╔══

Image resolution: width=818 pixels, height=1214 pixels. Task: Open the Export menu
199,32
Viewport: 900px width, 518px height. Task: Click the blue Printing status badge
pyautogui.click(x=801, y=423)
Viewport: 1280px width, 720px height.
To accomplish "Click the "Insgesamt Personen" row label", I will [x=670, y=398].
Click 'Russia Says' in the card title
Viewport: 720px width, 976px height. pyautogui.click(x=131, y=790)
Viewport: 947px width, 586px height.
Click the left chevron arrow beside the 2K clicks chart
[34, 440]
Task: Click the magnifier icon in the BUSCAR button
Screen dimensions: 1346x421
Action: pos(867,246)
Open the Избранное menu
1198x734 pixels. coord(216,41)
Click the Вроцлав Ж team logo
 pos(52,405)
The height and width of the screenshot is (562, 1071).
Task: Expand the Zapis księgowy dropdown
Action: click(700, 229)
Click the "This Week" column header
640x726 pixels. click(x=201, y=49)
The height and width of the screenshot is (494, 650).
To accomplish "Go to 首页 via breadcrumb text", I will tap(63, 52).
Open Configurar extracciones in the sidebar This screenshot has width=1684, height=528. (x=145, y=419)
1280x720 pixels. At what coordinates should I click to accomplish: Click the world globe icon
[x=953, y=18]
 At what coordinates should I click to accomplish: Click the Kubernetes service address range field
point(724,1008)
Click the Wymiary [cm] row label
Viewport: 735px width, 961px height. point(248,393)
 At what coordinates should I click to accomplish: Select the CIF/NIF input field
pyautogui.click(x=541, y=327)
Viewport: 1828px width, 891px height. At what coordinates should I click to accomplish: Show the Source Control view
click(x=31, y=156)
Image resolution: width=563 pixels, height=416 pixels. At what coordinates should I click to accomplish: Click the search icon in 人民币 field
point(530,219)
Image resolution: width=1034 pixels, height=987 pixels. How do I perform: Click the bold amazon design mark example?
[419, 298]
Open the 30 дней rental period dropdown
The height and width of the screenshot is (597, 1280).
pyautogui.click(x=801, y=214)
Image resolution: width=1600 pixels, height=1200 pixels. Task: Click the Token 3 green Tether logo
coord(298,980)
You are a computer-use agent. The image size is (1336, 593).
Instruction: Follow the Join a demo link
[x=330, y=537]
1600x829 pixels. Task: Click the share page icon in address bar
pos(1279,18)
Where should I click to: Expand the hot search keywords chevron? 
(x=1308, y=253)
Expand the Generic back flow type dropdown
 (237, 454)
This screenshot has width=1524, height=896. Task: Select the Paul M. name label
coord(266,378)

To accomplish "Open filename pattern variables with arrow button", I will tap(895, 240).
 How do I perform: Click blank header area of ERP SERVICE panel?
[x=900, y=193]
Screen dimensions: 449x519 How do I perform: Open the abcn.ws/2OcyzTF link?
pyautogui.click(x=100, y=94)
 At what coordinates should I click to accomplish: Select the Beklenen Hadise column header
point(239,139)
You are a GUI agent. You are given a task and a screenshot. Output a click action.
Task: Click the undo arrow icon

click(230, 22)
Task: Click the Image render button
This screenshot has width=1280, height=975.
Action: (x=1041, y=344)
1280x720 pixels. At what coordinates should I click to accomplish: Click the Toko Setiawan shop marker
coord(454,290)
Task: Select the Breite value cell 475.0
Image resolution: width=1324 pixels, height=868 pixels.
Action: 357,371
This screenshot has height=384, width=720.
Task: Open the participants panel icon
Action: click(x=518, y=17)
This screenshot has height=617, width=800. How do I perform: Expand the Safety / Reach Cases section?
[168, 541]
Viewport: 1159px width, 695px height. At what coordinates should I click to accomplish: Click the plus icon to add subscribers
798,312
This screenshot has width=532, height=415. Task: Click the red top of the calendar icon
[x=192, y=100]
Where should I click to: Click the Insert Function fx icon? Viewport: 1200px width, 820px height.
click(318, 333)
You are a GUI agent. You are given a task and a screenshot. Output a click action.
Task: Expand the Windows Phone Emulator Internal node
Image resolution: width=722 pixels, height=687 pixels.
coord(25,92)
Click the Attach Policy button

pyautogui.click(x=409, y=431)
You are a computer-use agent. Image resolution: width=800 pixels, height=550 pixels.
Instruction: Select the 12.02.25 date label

╚══

▶ **Work required**: Above are some records; copy each line there that contains "computer".

▶ **Problem solution**:
You are a computer-use agent. The image size is (1336, 593).
You are a computer-use agent. Image resolution: width=800 pixels, height=550 pixels.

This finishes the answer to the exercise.